There is however an alternative, called AlmaLinux. It is rock-solid, and it is what CERN and Fermilab themselves are using now.
Another option — as others have said — would be to go with Debian, which also has a very good reputation in terms of stability. Even Debian Testing is relatively stable for normal production use — it’s what Ubuntu and Mint are based upon, although I would personally recommend against Ubuntu because of its insistence on using Snaps instead of integrated packages.
No one is making fun of you. You asked for help, so you are receiving it.
It seems you had expectations without fully understanding what you were getting into installing Manjaro. That’s fine, we all do things like that and then learn from the experience. You’d be better off using a point release like Fedora or Debian from what you’ve explained about your workflow.
Thanks to everyone for the concern and for the help. I do scientific computing, so it’s not a server grade stability, yet I require the system to work for months, because otherwise I keep on losing stuff (yes, I’m a messy person in general, it applies to everything I do).
I like Manjaro, I have Mint on my smaller laptop and I’m not a fan. It was stable forever, true, but the moment I needed to install something, it managed to brick itself and required a full reinstall. Very not fun experience.
I’m sorry I bothered you with something that was already mentioned in the Forum but I hadn’t updated for so long that it never crossed my mind that my problem is trivial. And I didn’t notice it when I checked quickly trough the forum.

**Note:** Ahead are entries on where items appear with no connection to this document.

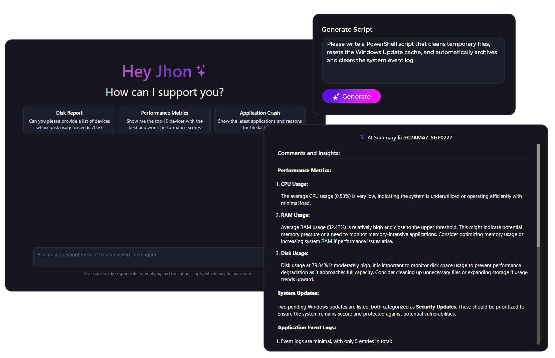Click the Generate Script panel title
Image resolution: width=555 pixels, height=358 pixels.
(347, 29)
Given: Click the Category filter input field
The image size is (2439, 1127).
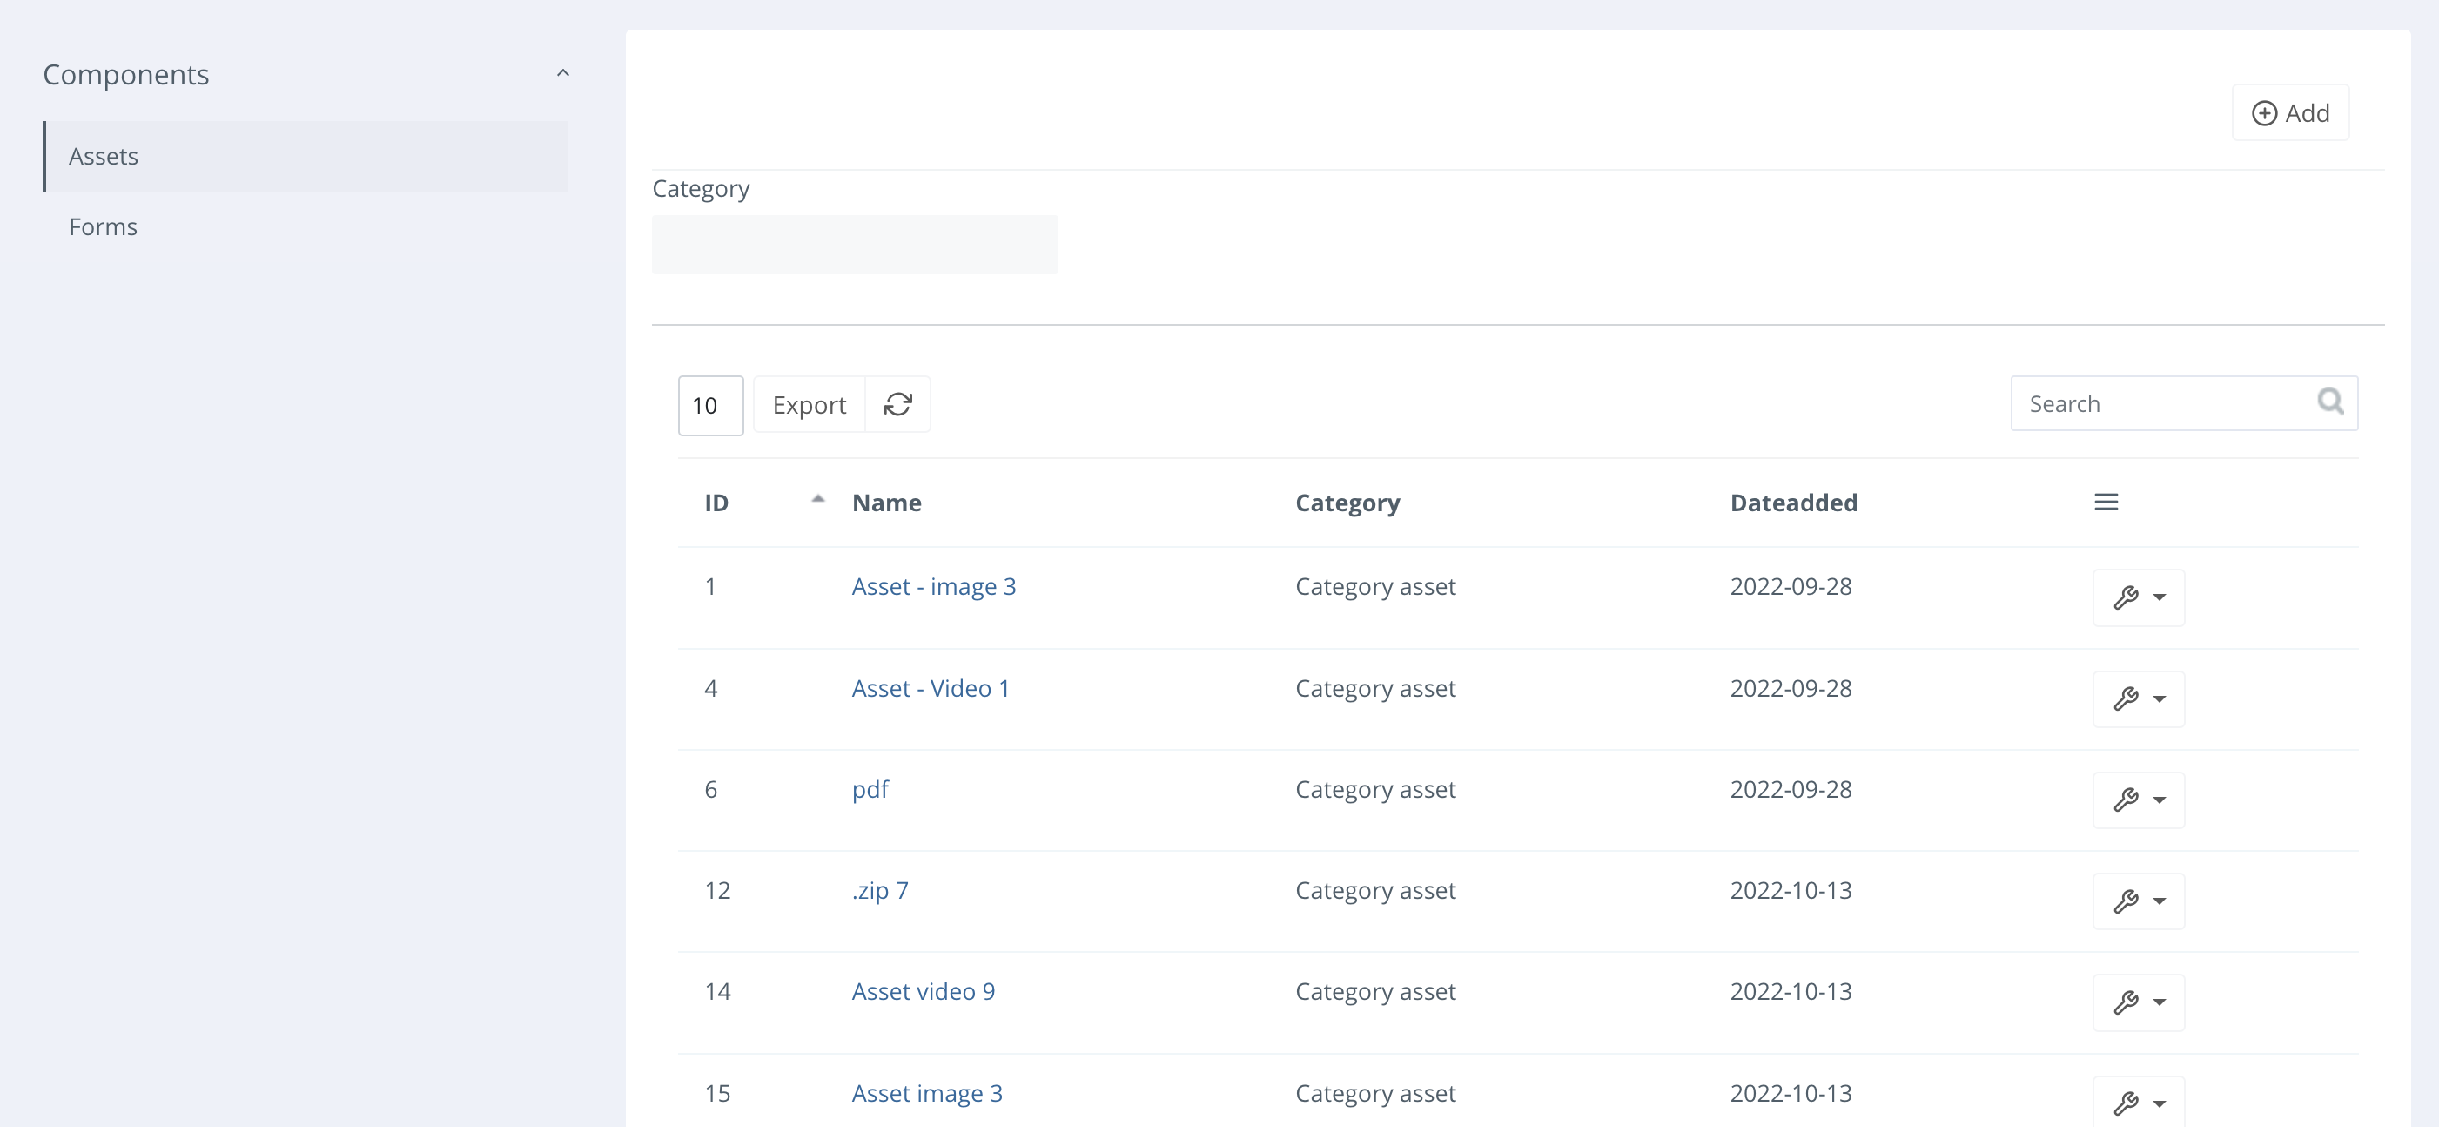Looking at the screenshot, I should click(x=853, y=244).
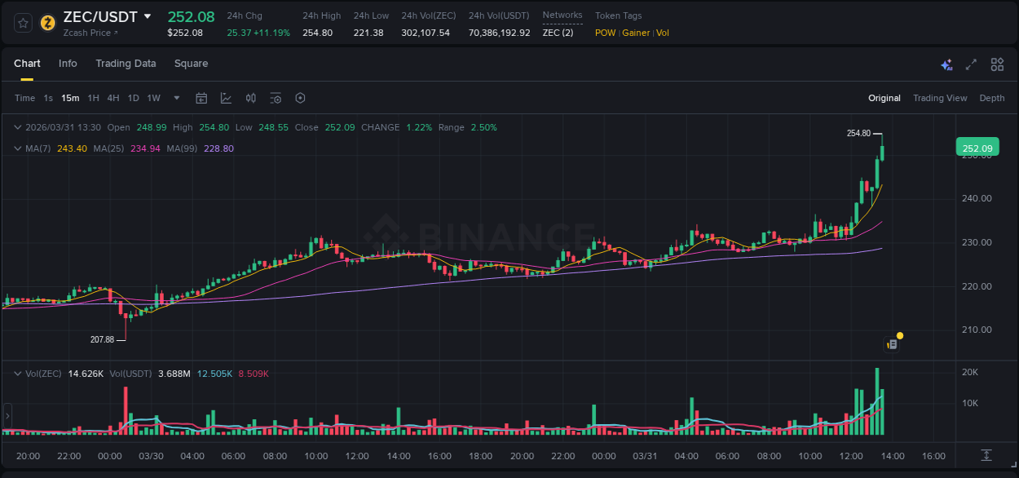Viewport: 1019px width, 478px height.
Task: Select the line chart style icon
Action: 225,97

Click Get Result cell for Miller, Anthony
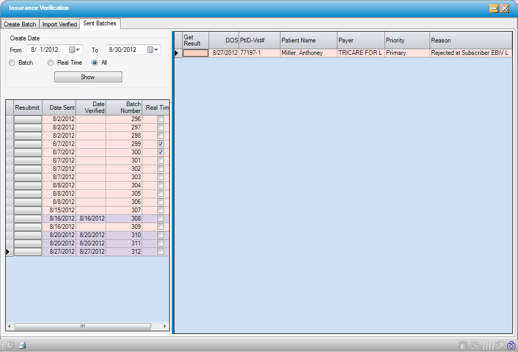(196, 53)
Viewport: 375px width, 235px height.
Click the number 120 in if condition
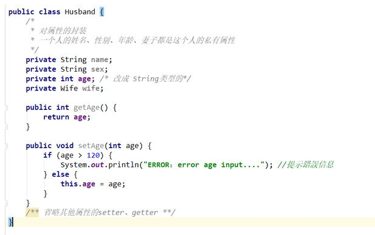pyautogui.click(x=93, y=155)
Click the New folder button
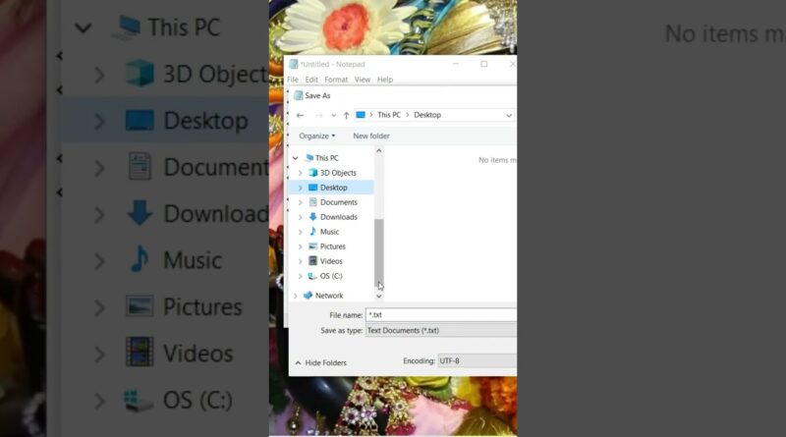Screen dimensions: 786x437 [x=371, y=137]

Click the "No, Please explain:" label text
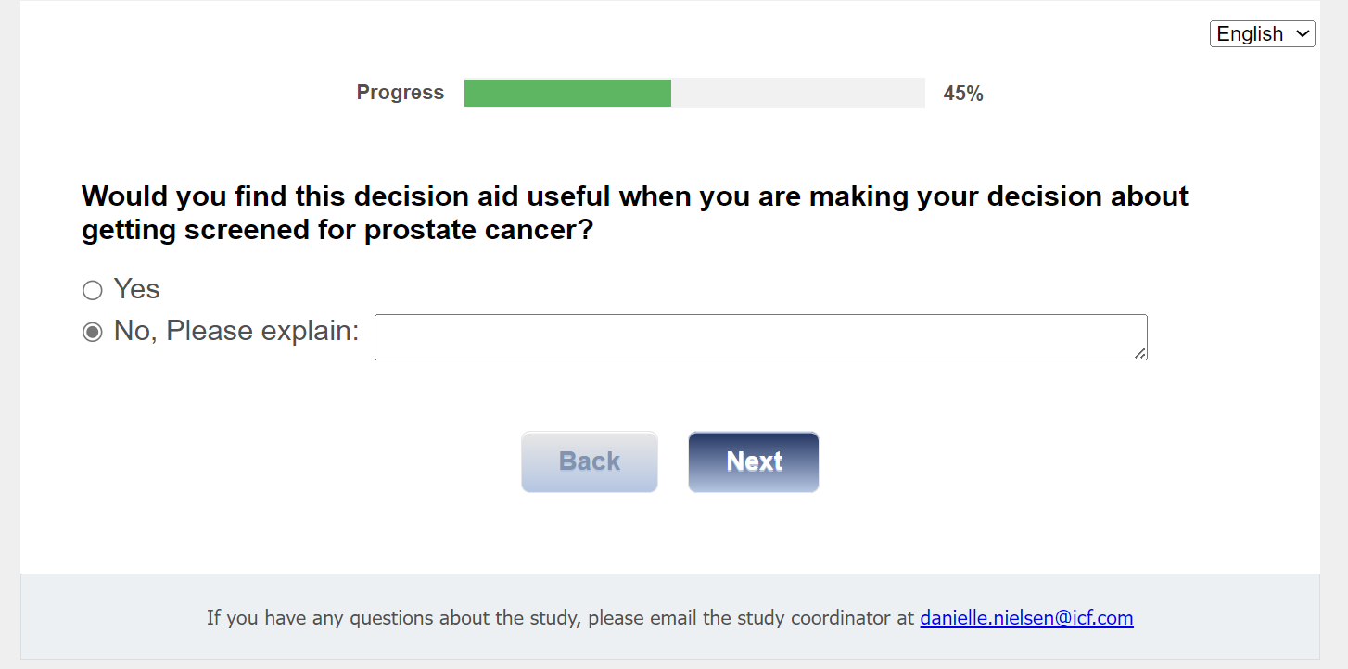tap(236, 331)
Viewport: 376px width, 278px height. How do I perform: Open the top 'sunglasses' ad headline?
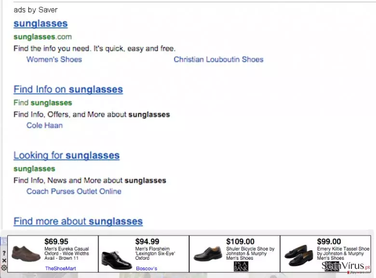click(x=40, y=24)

I promise next time, I’ll check out the mentioned thread before asking. For now, updating every 3-6 months works for me. It requires 2 days of debugging but usually it’s fine in the end. So again, thank you for the help, I didn’t expect to fix the problem so quickly and everyone was very helpful.
What got me away from Mint was the Ubuntu base - but that not being current, so PPA’s were a real PITA.
If I were to fancy another fling with Debian, I’d go with the Debian edition or a completely different distribution which would be 100% compatible with Ubuntu PPA repos.